1) Edo and earlier blades with correct mei, or mumei blades on which the time period, kuni and group can be identified, may receive Hozon paper.
2) Blades that meet the criteria given above can receive Hozon paper even if they are slightly tired or have kizu, as long as those may be permissible in their appreciation.
3) For Nambokucho and earlier zaimei blades by famous smiths, re-temper can be permissible if the blade is valuable as a reference, and if the jiBa and nakago are sufficiently well preserved. However, this has to be documented in the paper.
4) Repair on jiBa is permissible, unless it significantly impairs the beauty of the blade.

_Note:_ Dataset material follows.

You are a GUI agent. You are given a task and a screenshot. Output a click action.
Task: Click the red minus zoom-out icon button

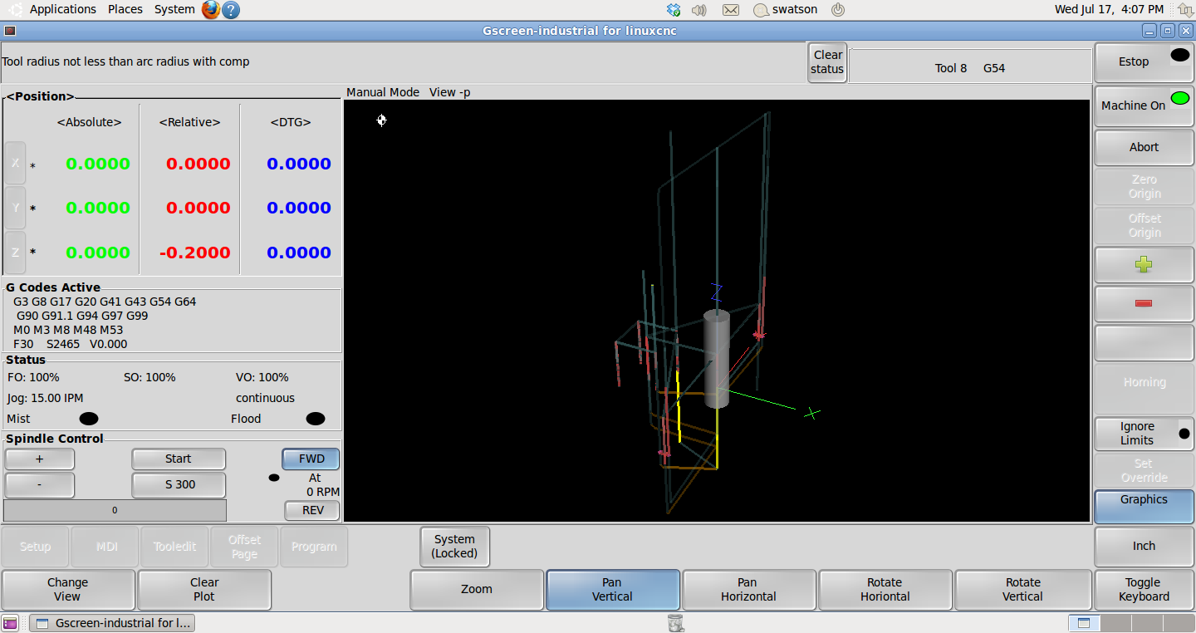pos(1144,303)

5) Blades made in Meiji and Taisho periods, and those by recently deceased smiths, can receive Hozon paper only when the blade is well made, zaimei and has a ubu-nakago.
6) Blades are put to “reservation” if a decision could not easily be made on the authenticity of the mei. This also applies to mumei blades in which an attribution is difficult to make.

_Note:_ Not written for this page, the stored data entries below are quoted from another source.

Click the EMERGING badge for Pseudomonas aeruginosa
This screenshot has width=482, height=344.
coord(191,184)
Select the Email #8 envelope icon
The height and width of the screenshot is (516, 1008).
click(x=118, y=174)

7) Blades with hagire may not receive Hozon paper.
TOKUBETSU HOZON TOKEN
1) Blades with Hozon papers with good workmanship and state of preservation can receive Tokubetsu Hozon paper, except for the following:
- Either zaimei or mumei blades may not receive Tokubetsu Hozon paper if they are significantly tired, have kizu or repair which impairs beauty of the blade.
- Re-tempered blades may not receive Tokubetsu Hozon paper unless they were made by famous smiths and their values are extremely high as a reference.
- Edo period works by less famous smiths with mid or lower grade workmanship may not receive Tokubetsu Hozon paper.
- Muromachi and Edo period mumei blades may not receive a Tokubetsu Hozon paper, as a rule. However, if a blade shows good workmanship, attributable to a very famous smith, having ubu-nakago, and in good preservation, it may receive Tokubetsu Hozon paper.
- Suriage cut-mei Edo blades may not receive Tokubetsu Hozon paper.
- Blades with hagire may not receive Tokubetsu Hozon paper.